Short exercise:
Write out the items from the line with "Where should I" up to and including the line with "pyautogui.click(x=1515, y=33)", word for word, leaving the pictures out of your answer.

Supplied records:
##############################

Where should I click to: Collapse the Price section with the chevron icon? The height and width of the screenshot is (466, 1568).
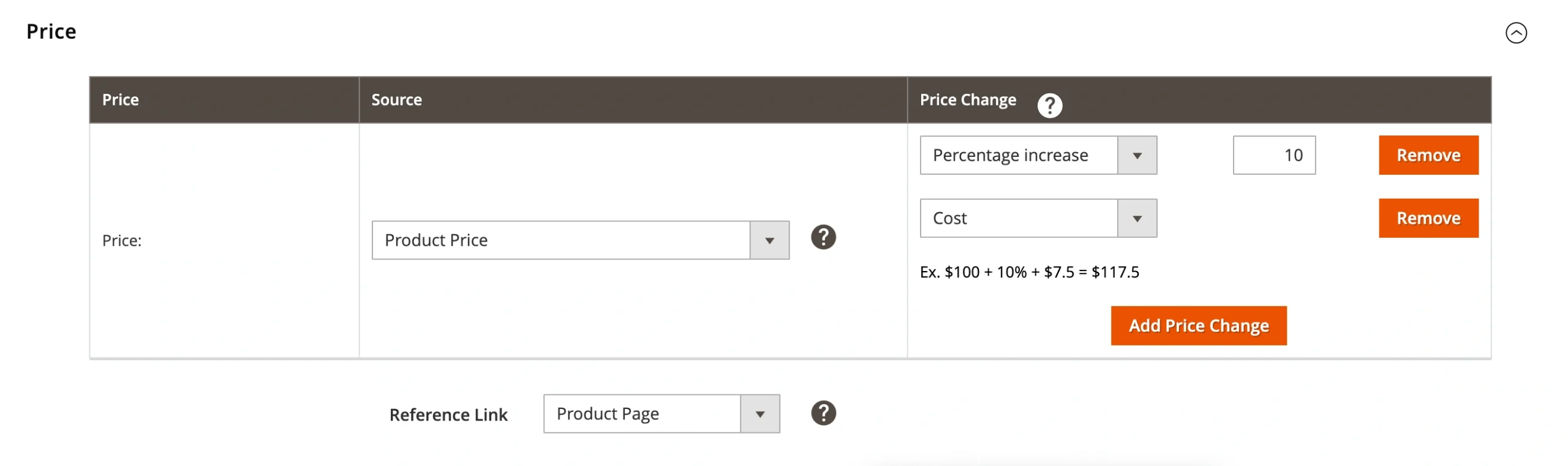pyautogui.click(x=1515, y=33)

##############################

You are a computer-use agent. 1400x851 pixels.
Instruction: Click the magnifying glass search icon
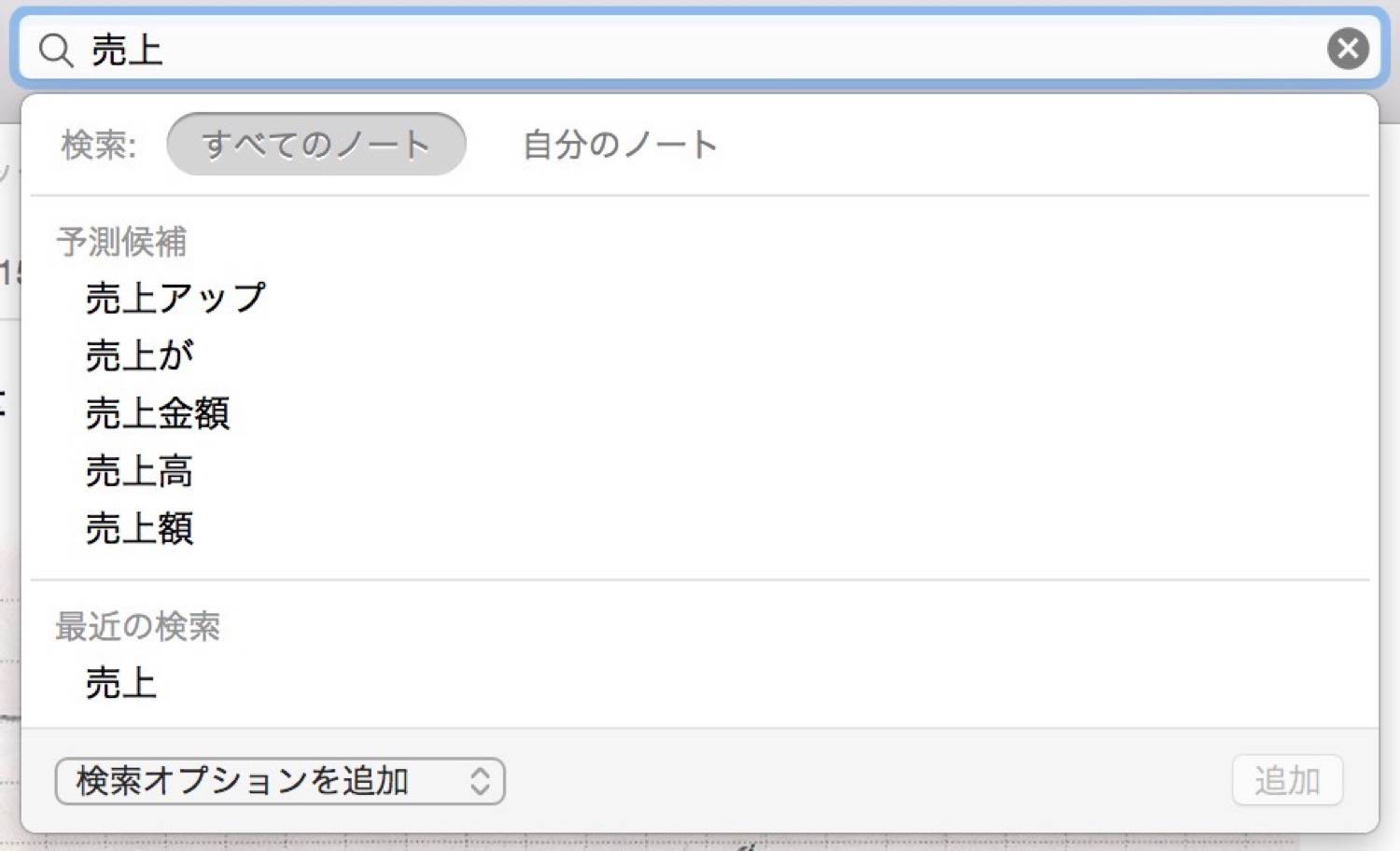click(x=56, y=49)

##############################

The reply:
Where should I click to: Collapse the Price section with the chevron icon? The height and width of the screenshot is (466, 1568).
pyautogui.click(x=1515, y=33)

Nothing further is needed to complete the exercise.